第5章 麦わら帽子とヒマワリとカメラ
「その、ヒマワリを植えようと思って…」
男が口にしたヒマワリという単語に、いくらかの刀剣男士が首を傾げた。
それを見兼ねて、男は説明するべく口を開く。
「ヒマワリって言うのは黄色くておっきな花だ。夏になると咲く花でな。一度だけ彼女とヒマワリ畑に行ったことがあるんだが、そらがまたすっげー綺麗なわけ。この間それ思い出して、せっかくだし植えたいなって」
説明し終えると、隣に座っている加州清光が渋い顔をして呟いた。
「彼女と」
「元カノだよ。振られたけどな。てか何でそこにいくんだ。
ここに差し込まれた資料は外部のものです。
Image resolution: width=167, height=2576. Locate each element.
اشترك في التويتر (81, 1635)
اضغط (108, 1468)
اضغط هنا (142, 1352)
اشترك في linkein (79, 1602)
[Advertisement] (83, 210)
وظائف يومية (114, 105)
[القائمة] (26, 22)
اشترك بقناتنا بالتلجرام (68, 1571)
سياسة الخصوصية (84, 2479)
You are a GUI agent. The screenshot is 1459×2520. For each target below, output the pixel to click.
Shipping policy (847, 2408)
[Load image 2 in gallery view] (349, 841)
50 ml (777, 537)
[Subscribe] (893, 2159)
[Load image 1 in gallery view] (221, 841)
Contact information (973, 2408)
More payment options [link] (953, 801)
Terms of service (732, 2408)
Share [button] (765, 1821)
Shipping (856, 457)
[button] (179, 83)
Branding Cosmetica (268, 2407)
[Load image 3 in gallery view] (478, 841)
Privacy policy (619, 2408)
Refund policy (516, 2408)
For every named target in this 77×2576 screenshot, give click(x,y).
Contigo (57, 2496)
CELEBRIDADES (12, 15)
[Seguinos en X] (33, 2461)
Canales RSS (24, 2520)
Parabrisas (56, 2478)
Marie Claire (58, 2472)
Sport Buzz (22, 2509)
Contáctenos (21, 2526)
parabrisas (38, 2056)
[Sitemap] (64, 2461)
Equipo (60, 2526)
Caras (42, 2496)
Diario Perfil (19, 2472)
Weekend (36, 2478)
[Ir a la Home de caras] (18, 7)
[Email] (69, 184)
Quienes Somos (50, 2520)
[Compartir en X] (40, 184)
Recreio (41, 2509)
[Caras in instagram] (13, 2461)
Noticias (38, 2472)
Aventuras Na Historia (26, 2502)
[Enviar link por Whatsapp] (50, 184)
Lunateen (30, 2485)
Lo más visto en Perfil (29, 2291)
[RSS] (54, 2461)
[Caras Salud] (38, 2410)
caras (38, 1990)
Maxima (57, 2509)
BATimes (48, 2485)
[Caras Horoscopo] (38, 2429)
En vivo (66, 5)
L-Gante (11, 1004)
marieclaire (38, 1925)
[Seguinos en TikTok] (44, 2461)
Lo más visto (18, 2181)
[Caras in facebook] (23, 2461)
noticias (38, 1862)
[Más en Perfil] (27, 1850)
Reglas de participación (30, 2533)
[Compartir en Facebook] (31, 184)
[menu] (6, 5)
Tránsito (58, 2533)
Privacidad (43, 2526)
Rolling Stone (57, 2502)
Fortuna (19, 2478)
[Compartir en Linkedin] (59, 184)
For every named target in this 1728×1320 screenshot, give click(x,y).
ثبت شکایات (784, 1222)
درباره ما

」
流石主大好きを代表する加州清光。着眼点が違う。
今言った通り、朝男が植えようとしていたのはヒマワリの種である。
持っていた小袋にかなりの数が入っていた。
「満開になったころに、お前たちが見たらびっくりするだろうなあ、と思ってバレないように早起きしたんだが」
男はそう言って微笑む。
「もし良かったら、耕すのを手伝ってくれるか?」
男の申し出に、もちろんと刀たちは頷いた。